**Exercice**
Traduisez en anglais la phrase suivante de l'extrait source consacré à Angela Merkel : « De tous les chanceliers qui se sont succédé à la tête de l’Allemagne, elle est la première femme. »

---------- Extrait source

La femme la plus puissante du monde

La chancelière allemande semble assurée – sauf surprise – de conserver son poste après les législatives du 27 septembre. Simplicité, force tranquille : en quatre ans, la fille de pasteur, élevée en RDA, a imposé sa différence. A son parti, à son pays et à tous les grands de la planète.

De notre correspondante

Elle ne ressemble à personne, vraiment. De tous les chanceliers qui se sont succédé à la tête de l’Allemagne, elle est la première femme. Aucun de ses prédécesseurs, depuis la fin de la guerre froide et la réunification, en 1989-1990, n’avait vécu en ex-Allemagne de l’Est, de l’autre côté du Rideau de fer. Aucun n’a occupé le poste aussi jeune, dès l’âge de 51 ans – soit une quinzaine d’années, guère plus, après son entrée en politique ! Ayant réussi, seule ou presque, la conquête de son parti, voilà quatre ans qu’elle s’est imposée au sommet de l’Etat. Sa popularité reste intacte, alors que son pays traverse la pire récession économique depuis la fin de la Seconde Guerre mondiale. Si le système électoral allemand autorisait de voter directement pour elle, lors des législatives du 27 septembre, ils lui accorderaient, selon les sondages, une trentaine de points d’avance sur son concurrent social-démocrate (SPD), le ministre des Affaires étrangères Frank-Walter Steinmeier. Mais qui est donc Angela Merkel, couronnée récemment par le magazine américain des affaires Forbes, et pour la troisième fois consécutive,  » femme la plus puissante du monde  » ? Et comment parvient-elle, sans l’expérience d’un Gordon Brown, ni le sourire télégénique d’un Silvio Berlusconi, ni le volontarisme affiché d’un Nicolas Sarkozy, ni le charme d’un José Luis Zapatero, à s’imposer avec tant de facilité à ses interlocuteurs ?

--------------------
---------- Données fournies

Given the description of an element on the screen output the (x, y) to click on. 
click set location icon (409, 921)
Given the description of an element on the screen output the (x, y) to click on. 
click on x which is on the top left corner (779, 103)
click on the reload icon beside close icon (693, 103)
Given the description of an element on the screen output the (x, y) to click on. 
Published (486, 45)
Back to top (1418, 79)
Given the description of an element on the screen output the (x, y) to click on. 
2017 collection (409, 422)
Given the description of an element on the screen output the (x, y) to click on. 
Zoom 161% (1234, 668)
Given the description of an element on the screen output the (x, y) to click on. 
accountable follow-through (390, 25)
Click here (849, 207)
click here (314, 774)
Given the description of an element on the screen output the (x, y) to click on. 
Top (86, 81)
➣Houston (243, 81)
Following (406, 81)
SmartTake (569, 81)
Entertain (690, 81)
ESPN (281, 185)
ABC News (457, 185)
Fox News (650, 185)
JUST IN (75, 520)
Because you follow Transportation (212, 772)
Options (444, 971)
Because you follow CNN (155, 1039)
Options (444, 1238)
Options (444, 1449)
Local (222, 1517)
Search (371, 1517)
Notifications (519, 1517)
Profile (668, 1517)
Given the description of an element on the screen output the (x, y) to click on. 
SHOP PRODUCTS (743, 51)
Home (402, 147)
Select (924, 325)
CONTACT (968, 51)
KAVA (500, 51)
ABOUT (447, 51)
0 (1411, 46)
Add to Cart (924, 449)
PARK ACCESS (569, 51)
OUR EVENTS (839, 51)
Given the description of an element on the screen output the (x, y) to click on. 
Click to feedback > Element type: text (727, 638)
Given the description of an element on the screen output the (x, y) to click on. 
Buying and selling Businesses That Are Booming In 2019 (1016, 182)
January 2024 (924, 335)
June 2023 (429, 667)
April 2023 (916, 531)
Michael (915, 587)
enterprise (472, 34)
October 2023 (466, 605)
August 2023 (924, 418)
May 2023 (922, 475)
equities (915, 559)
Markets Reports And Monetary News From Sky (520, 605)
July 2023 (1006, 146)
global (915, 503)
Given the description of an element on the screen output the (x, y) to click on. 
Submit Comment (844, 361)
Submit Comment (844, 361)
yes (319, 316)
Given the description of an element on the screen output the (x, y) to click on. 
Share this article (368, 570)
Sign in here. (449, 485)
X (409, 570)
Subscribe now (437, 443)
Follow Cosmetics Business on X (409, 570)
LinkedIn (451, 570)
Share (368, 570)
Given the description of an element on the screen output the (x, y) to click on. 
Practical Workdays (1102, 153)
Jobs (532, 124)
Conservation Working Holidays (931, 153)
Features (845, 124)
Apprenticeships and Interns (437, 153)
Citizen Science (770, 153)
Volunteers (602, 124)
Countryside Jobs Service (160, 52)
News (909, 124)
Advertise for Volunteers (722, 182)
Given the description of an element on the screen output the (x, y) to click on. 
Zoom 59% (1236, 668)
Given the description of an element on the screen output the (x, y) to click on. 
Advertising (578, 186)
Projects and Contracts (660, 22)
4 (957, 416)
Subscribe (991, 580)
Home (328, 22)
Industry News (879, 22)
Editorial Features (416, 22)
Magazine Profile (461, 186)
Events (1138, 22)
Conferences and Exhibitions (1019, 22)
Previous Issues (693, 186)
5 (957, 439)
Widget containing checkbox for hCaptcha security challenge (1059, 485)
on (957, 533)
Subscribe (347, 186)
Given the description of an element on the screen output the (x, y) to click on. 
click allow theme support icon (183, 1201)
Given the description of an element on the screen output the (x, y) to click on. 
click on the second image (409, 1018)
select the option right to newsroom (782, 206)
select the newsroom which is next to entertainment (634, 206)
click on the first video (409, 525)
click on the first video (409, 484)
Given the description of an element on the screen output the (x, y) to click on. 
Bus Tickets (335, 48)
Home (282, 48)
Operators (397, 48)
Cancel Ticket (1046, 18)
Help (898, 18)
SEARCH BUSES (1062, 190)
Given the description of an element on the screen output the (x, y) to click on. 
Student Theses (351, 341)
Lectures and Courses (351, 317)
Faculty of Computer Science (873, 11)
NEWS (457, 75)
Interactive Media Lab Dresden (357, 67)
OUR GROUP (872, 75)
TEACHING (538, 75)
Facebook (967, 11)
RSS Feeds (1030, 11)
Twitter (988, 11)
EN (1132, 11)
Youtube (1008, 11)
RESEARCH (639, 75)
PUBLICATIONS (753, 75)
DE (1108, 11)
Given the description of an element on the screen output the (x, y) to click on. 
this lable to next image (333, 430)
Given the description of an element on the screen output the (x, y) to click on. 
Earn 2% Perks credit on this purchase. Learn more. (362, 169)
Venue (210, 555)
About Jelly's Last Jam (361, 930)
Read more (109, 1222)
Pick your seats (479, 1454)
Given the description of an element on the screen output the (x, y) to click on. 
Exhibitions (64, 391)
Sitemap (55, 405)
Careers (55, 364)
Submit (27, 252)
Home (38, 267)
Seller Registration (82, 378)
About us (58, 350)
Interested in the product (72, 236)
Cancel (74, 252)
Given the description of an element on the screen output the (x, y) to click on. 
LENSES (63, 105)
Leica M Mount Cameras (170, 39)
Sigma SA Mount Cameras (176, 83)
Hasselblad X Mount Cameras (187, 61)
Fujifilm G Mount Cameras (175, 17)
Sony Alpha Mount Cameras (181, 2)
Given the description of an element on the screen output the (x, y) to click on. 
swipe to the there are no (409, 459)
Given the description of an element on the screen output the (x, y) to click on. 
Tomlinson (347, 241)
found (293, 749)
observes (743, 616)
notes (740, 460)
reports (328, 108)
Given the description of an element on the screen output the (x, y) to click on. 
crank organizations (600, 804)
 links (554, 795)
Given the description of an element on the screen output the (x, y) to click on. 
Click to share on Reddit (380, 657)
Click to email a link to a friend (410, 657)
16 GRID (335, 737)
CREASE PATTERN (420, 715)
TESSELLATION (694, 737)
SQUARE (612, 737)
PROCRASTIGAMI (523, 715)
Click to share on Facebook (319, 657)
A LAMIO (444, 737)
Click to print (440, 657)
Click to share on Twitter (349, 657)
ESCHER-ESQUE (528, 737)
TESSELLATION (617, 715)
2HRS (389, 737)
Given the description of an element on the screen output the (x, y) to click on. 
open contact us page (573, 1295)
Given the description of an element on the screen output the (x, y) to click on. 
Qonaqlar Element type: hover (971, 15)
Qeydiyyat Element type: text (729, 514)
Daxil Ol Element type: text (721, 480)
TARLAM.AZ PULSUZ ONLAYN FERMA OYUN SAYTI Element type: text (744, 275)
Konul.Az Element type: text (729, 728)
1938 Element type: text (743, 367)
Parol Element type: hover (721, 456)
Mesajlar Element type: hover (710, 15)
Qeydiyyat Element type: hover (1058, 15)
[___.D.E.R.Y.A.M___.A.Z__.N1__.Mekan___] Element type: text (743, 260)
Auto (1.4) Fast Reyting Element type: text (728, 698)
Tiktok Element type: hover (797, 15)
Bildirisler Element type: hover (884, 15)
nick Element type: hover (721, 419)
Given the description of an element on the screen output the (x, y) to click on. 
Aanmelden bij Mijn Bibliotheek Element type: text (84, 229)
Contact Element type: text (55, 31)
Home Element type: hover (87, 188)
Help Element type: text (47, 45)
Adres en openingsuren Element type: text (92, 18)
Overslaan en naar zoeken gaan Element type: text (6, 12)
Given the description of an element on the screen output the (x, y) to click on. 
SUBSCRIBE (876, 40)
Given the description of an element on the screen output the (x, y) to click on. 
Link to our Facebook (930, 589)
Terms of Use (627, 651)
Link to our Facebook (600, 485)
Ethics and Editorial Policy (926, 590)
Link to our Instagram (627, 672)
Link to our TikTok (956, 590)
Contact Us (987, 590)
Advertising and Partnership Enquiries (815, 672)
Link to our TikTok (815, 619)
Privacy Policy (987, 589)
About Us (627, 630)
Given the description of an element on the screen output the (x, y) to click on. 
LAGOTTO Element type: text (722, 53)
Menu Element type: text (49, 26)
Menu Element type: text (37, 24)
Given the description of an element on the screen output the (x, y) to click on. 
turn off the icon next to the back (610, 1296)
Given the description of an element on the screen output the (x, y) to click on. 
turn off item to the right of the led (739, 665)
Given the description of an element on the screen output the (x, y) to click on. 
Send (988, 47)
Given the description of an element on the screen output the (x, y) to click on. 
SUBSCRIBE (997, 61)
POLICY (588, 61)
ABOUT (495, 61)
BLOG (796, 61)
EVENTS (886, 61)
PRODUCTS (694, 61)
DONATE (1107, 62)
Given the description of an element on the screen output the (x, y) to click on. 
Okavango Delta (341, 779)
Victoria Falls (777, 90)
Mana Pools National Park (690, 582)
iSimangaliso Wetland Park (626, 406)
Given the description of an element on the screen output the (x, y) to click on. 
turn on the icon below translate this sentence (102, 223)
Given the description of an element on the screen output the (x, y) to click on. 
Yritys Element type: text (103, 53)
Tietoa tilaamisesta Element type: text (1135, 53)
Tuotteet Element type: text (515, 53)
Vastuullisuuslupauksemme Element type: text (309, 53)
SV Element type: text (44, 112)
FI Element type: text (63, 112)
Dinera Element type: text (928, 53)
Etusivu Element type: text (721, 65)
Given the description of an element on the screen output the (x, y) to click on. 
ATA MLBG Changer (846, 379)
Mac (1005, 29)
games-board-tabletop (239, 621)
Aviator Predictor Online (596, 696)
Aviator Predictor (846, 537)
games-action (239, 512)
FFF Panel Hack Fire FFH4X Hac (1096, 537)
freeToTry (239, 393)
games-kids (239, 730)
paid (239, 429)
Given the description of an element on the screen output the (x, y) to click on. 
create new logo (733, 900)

--------------------

**Tâche terminée**
Of all the chancellors who have succeeded one another at the head of Germany, she is the first woman.